**Selected extract:**
>> START

The change in the zonal mean atmospheric circulation under global warming is studied in
comparison with the response to El Nino forcing, by examining the model simulations conducted for
the Fourth Assessment Report of the Intergovernmental Panel on Climate Change (IPCC). In contrast
to the strengthening and contraction of the Hadley cell and the equatorward shift of the
tropospheric zonal jets in response to El Nino, the Hadley cell weakens and expands poleward, and
the jets move poleward under a warmed climate, despite the ~SEl Nino-like~T enhanced warming over
equatorial central and eastern Pacific.
Two feasible mechanisms are proposed for the zonal mean circulation response to global warming:
(1) The increase in static stability of the subtropical and mid-latitude troposphere, a result of
the quasi-moist adiabatic adjustment to the surface warming, tends to stabilize the eddy growth
on the equatorward side of the storm track and push the eddy activity and the associated
eddy-driven wind and subsidence poleward, leading to the poleward expansion of the Hadley cell
and the shift of jet; (2) the strengthening of the mid-latitude wind at the upper-troposphere and
lower-stratosphere, arguably a consequence of the rise in the height of the tropopause and the
associated increase in the meridional temperature gradient, can increase the phase speed of the
eddies emanating from the mid-latitudes, and thus the critical latitudes (where the eddy phase
speed matches the background zonal wind, and where the eddies break and extract angular momentum
from the thermally driven wind) displace poleward and carry the eddy-driven circulation with it.

>> END

**Information shown:**
>> START

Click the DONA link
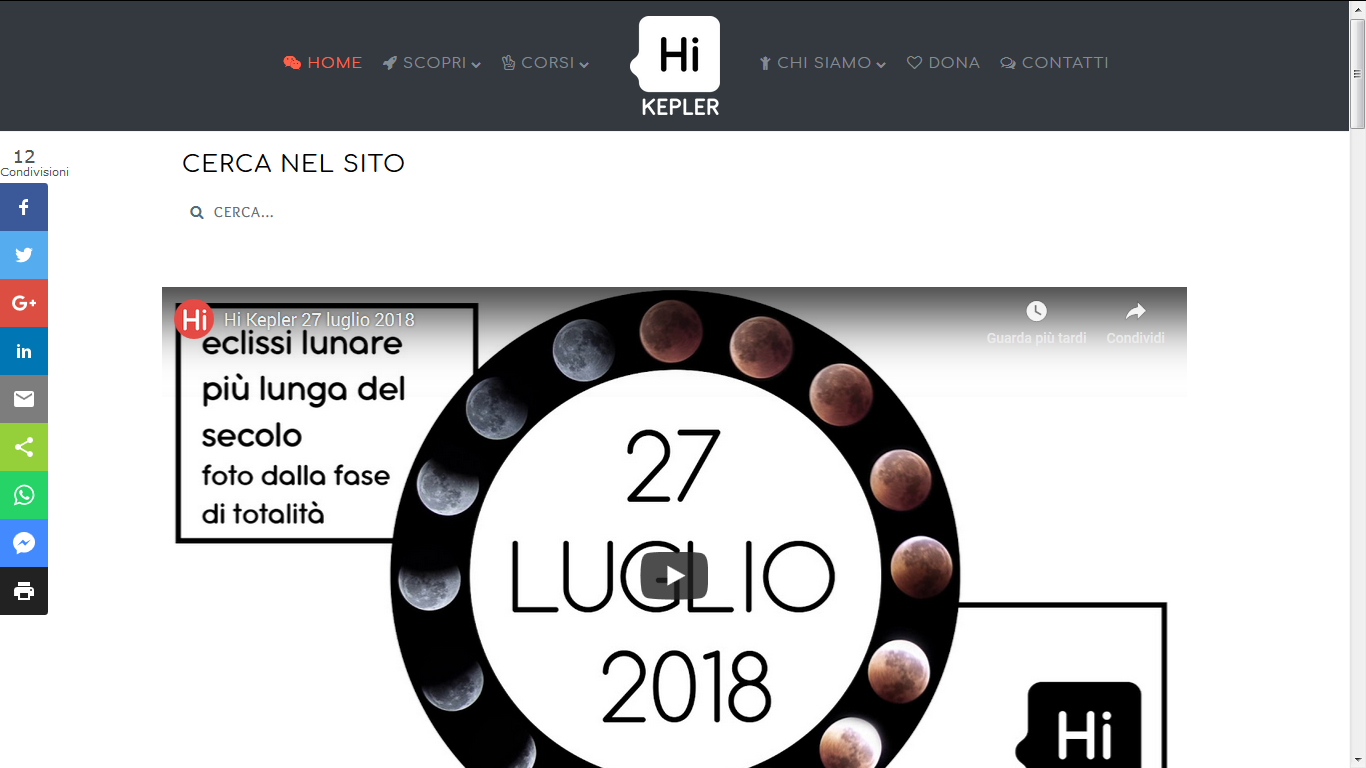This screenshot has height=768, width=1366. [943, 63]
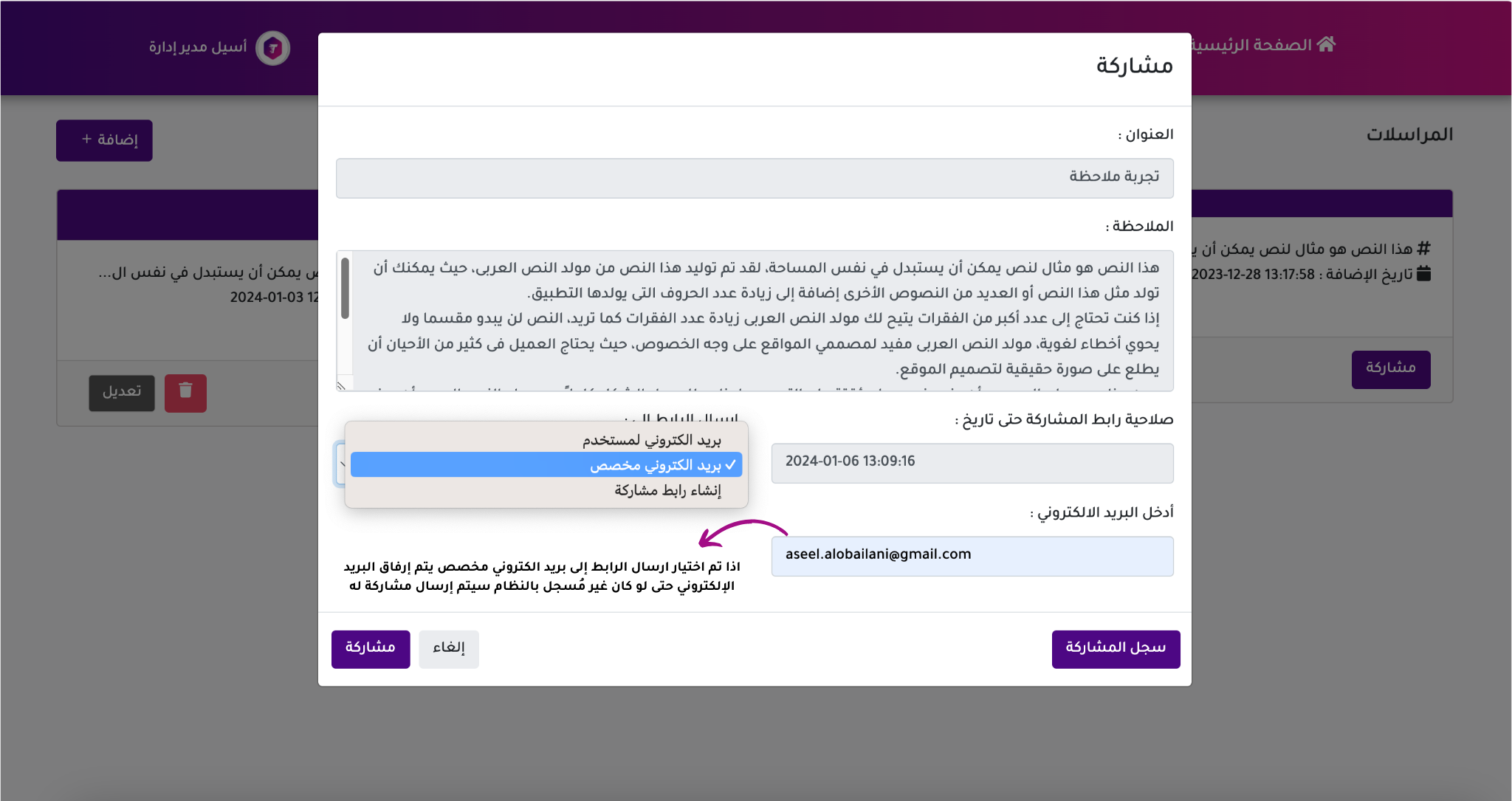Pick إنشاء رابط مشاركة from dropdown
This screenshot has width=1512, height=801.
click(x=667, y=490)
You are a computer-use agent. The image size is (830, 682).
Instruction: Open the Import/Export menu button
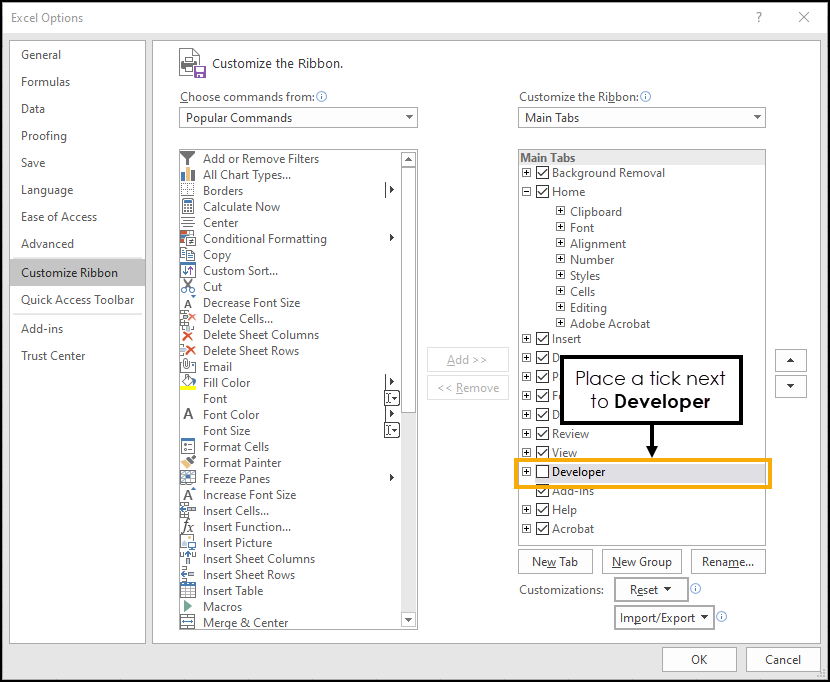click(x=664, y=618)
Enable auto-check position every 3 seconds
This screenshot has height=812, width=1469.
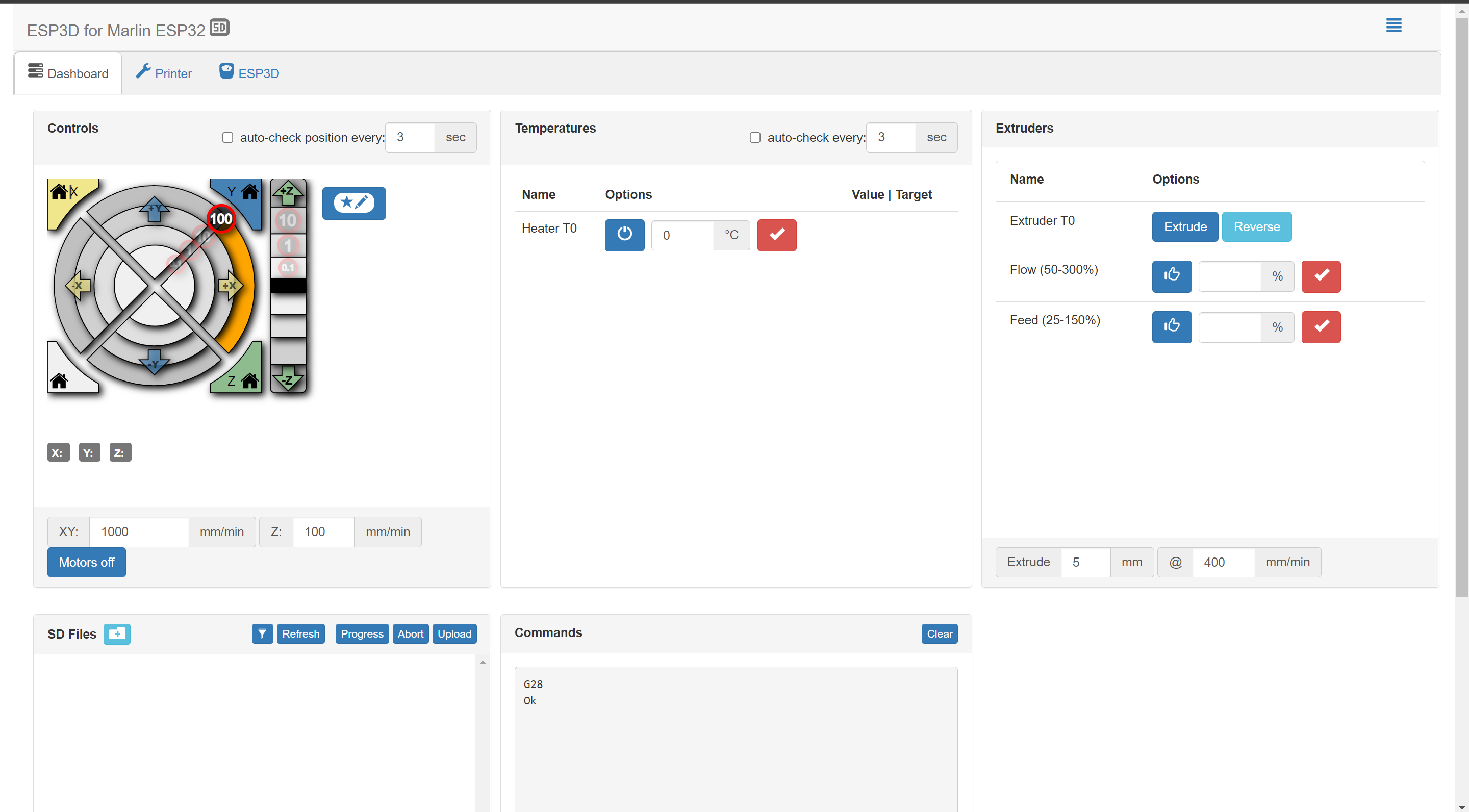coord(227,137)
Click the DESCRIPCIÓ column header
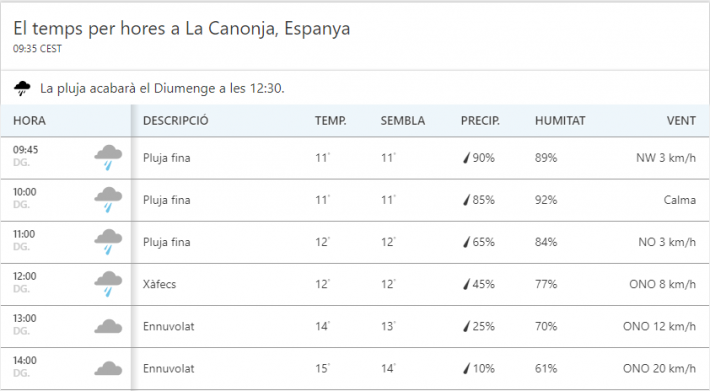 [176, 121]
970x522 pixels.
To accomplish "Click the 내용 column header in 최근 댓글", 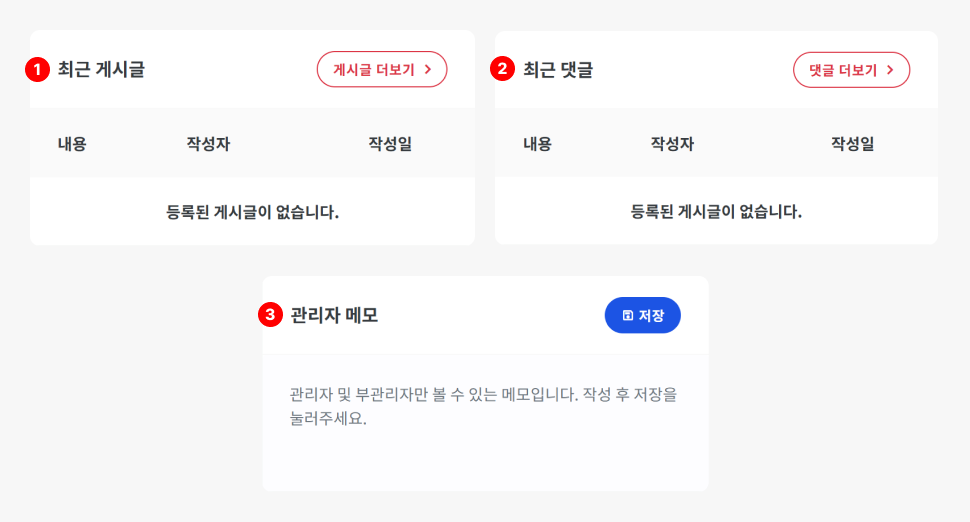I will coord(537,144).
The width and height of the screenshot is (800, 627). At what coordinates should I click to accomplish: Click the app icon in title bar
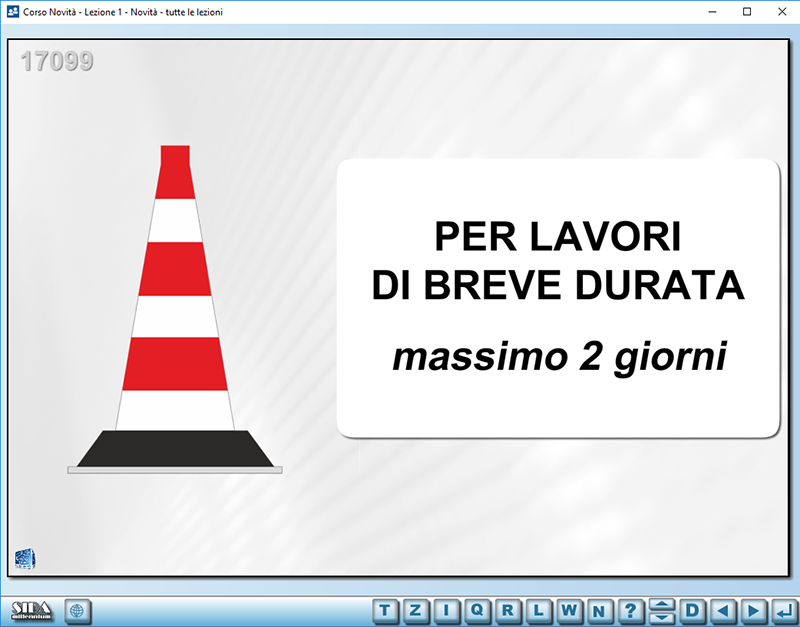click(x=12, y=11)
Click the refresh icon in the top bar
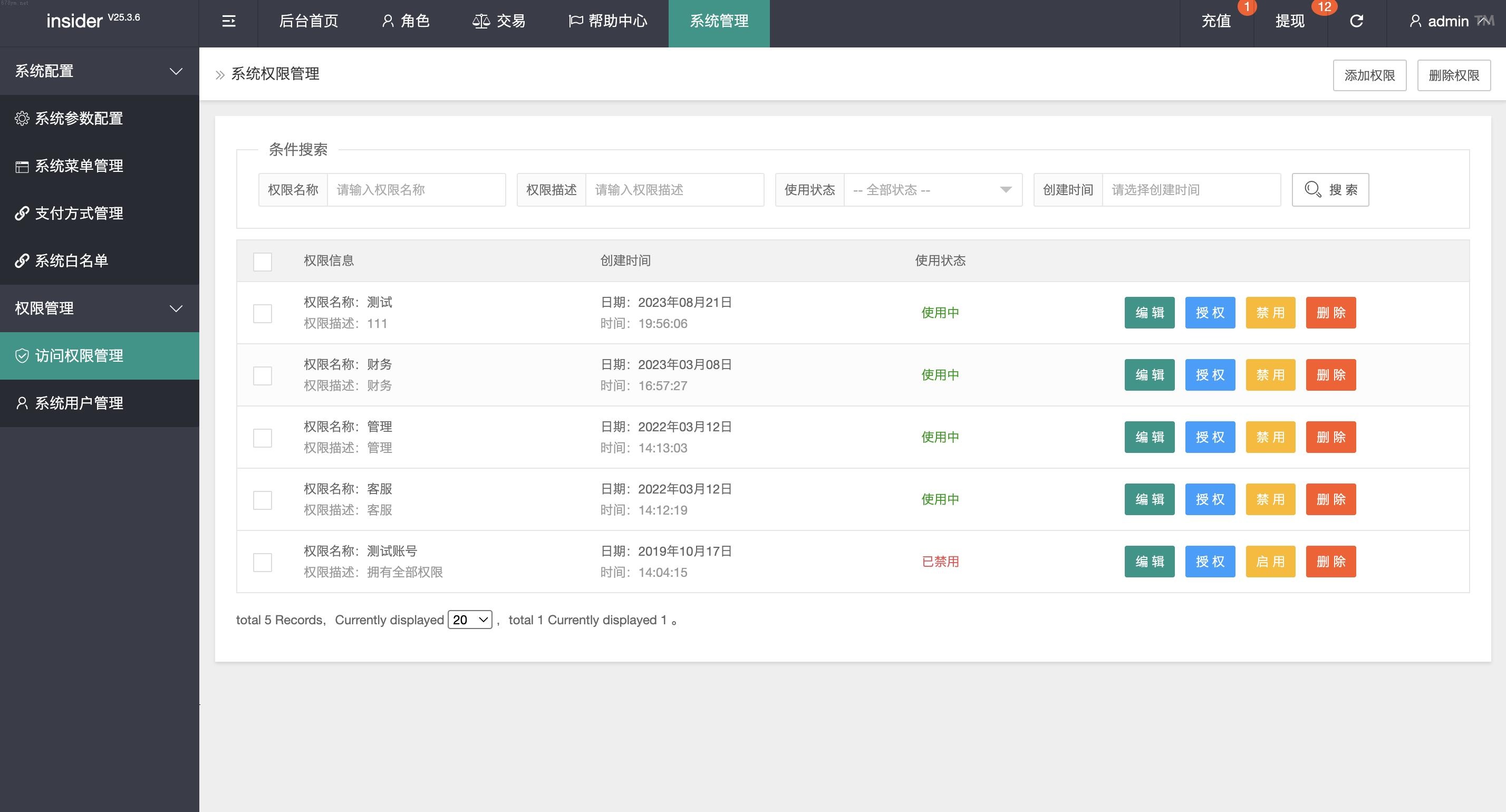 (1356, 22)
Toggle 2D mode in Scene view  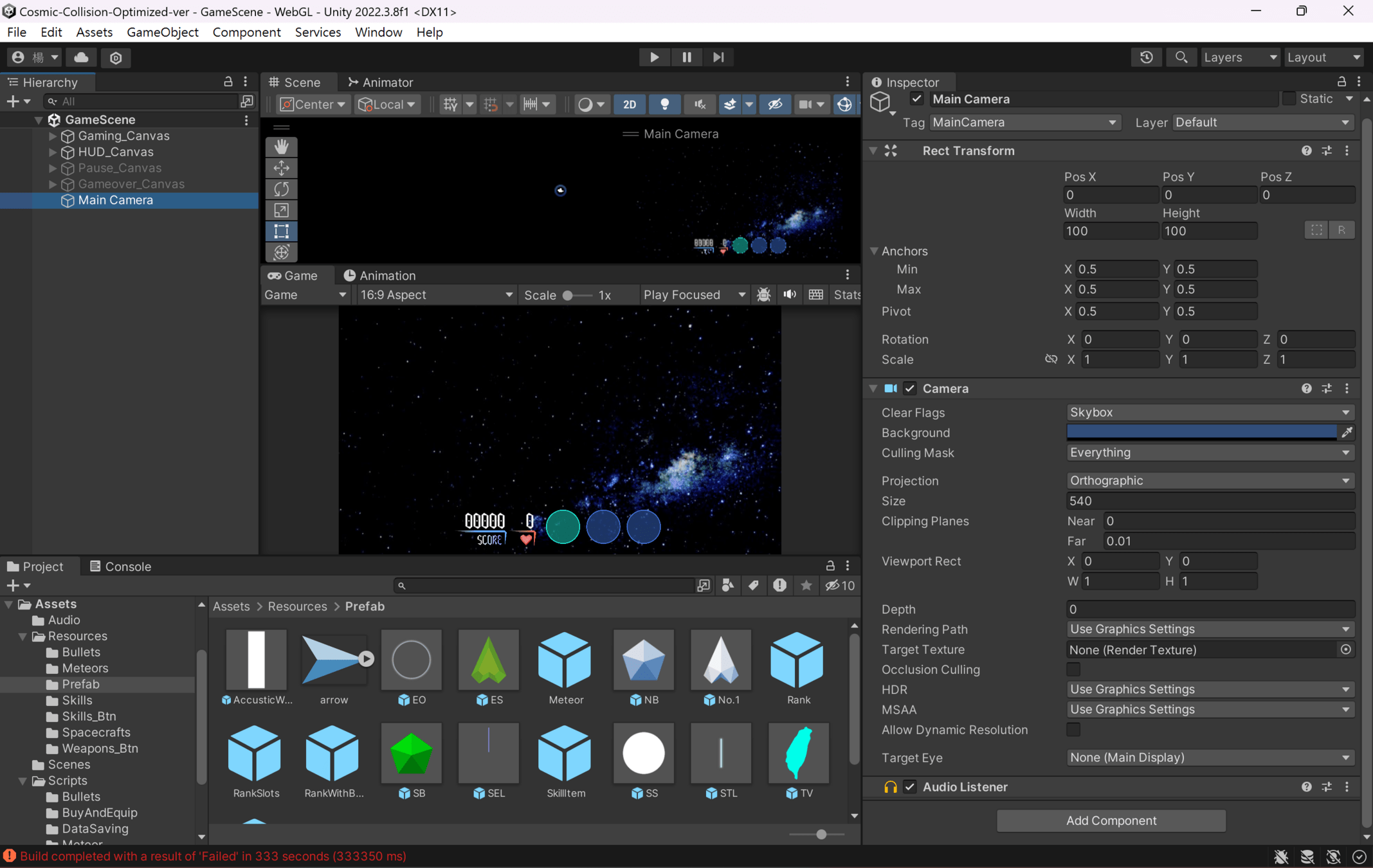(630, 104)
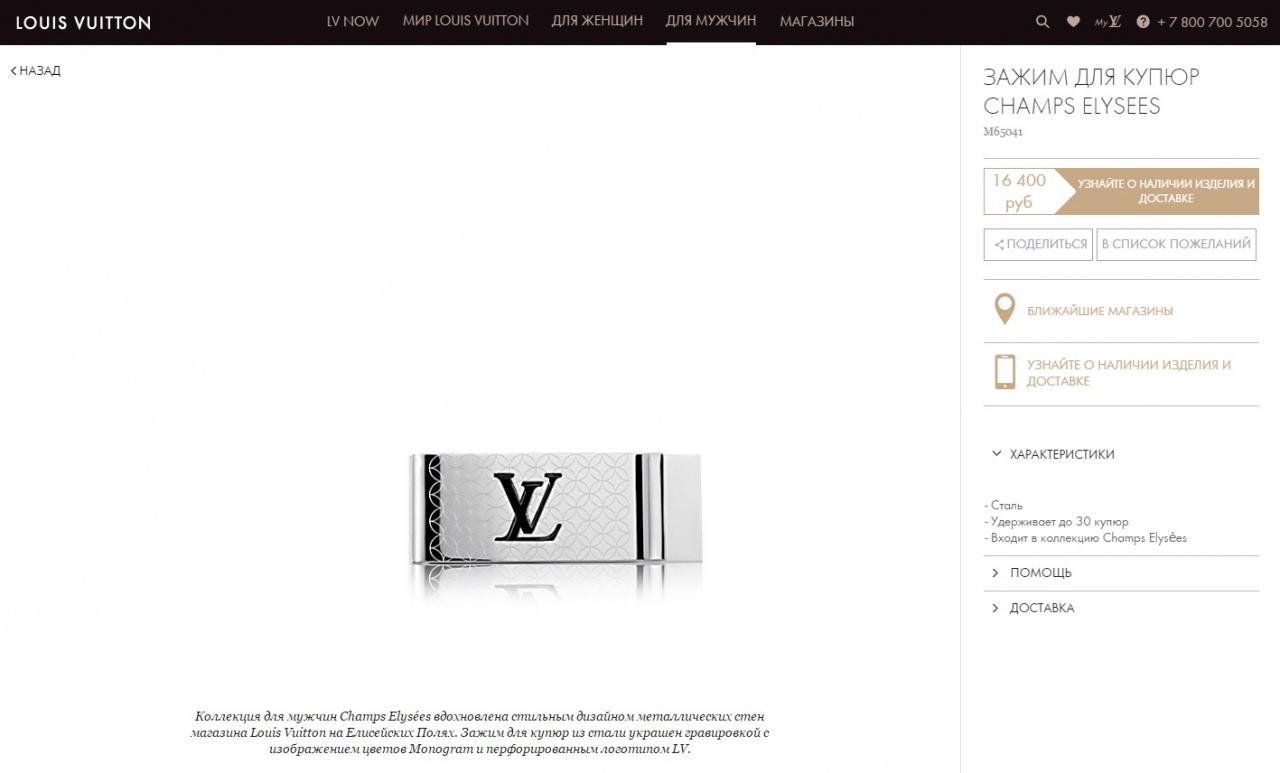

>> END

**Exercise prompt:**
Reproduce the whole passage on how global warming changes the zonal mean atmospheric circulation, word for word. The data has nothing to do with what comes next.

**Full solution:**
The change in the zonal mean atmospheric circulation under global warming is studied in
comparison with the response to El Nino forcing, by examining the model simulations conducted for
the Fourth Assessment Report of the Intergovernmental Panel on Climate Change (IPCC). In contrast
to the strengthening and contraction of the Hadley cell and the equatorward shift of the
tropospheric zonal jets in response to El Nino, the Hadley cell weakens and expands poleward, and
the jets move poleward under a warmed climate, despite the ~SEl Nino-like~T enhanced warming over
equatorial central and eastern Pacific.
Two feasible mechanisms are proposed for the zonal mean circulation response to global warming:
(1) The increase in static stability of the subtropical and mid-latitude troposphere, a result of
the quasi-moist adiabatic adjustment to the surface warming, tends to stabilize the eddy growth
on the equatorward side of the storm track and push the eddy activity and the associated
eddy-driven wind and subsidence poleward, leading to the poleward expansion of the Hadley cell
and the shift of jet; (2) the strengthening of the mid-latitude wind at the upper-troposphere and
lower-stratosphere, arguably a consequence of the rise in the height of the tropopause and the
associated increase in the meridional temperature gradient, can increase the phase speed of the
eddies emanating from the mid-latitudes, and thus the critical latitudes (where the eddy phase
speed matches the background zonal wind, and where the eddies break and extract angular momentum
from the thermally driven wind) displace poleward and carry the eddy-driven circulation with it.